The term \"rally\", as a branch of motorsport, dates from the first Monte Carlo Rally of January 1911. Until the late 1920s, few if any other events used the term. But rallying itself can be traced back to the 1894 Paris-Rouen Horseless Carriage Competition (Concours des Voitures sans Chevaux), sponsored by a Paris newspaper, which attracted considerable public interest and entries from leading manufacturers. Prizes were awarded to the vehicles by a jury based on the reports of the observers who rode in each car; the joint winners were Panhard et Levassor and Peugeot, two companies still in business today.

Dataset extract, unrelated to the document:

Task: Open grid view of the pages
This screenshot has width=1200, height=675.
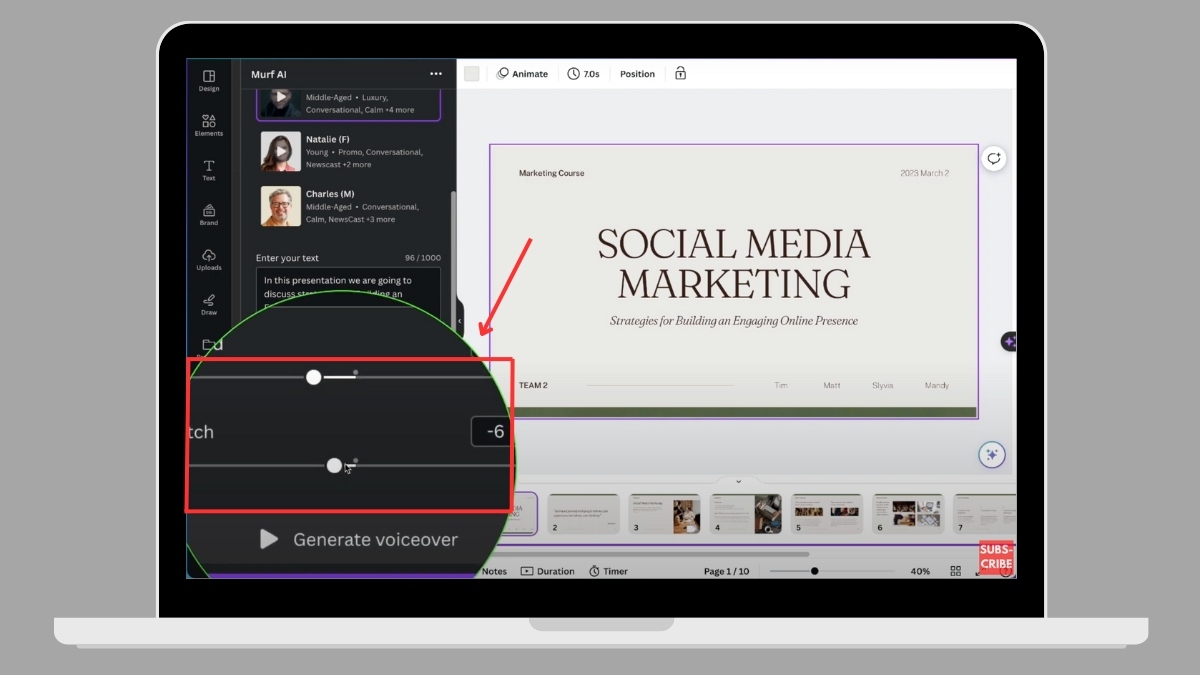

This event led directly to a period of city to city road races in France and other European countries, which introduced many of the features found in later rallies: individual start times with cars running against the clock rather than head to head; time controls at the entry and exit points of towns along the way; road books and route notes; and driving over long distances on ordinary, mainly gravel, roads, facing hazards such as dust, traffic, pedestrians and farm animals.

The first of these great races was the Paris-Bordeaux-Paris of June 1895, won by Emile Levassor in a Panhard-et-Levassor. His time for the 1,178 km (732 mile) course, running virtually without a break, was 48 hours and 48 minutes, an average speed of 24 km/h (15 mph). Just eight years later, in the Paris-Madrid race of May 1903, the Mors of Fernand Gabriel, running over the same roads, took just under five and a quarter hours for the 550 km (342 miles) to Bordeaux, an average of 105 km/h (65.3 mph). Speeds had now far outstripped the safe limits of dusty highways thronged with spectators and open to other traffic, people and animals; there were numerous crashes, many injuries and eight deaths. The French government stopped the race and banned this style of event. From now on, racing in Europe (apart from Italy) would be on closed circuits, initially on long loops of public highway and then, in 1907, on the first purpose-built track, England's Brooklands. Racing was going its own separate way.

Italy had been running road events since 1895, when a reliability trial was run from Turin to Asti and back. The country's first true motor race was held in 1897 along the shore of Lake Maggiore, from Arona to Stresa and back. This led to a long and thriving tradition of road racing, including events like Sicily's Targa Florio (from 1906) and Giro di Sicilia (1912), which went right round the island, both of which continued on and off until after World War 2. The first Alpine event was held in 1898, the Austrian Touring Club's three-day Automobile Run through South Tyrol, which included the infamous Stelvio Pass.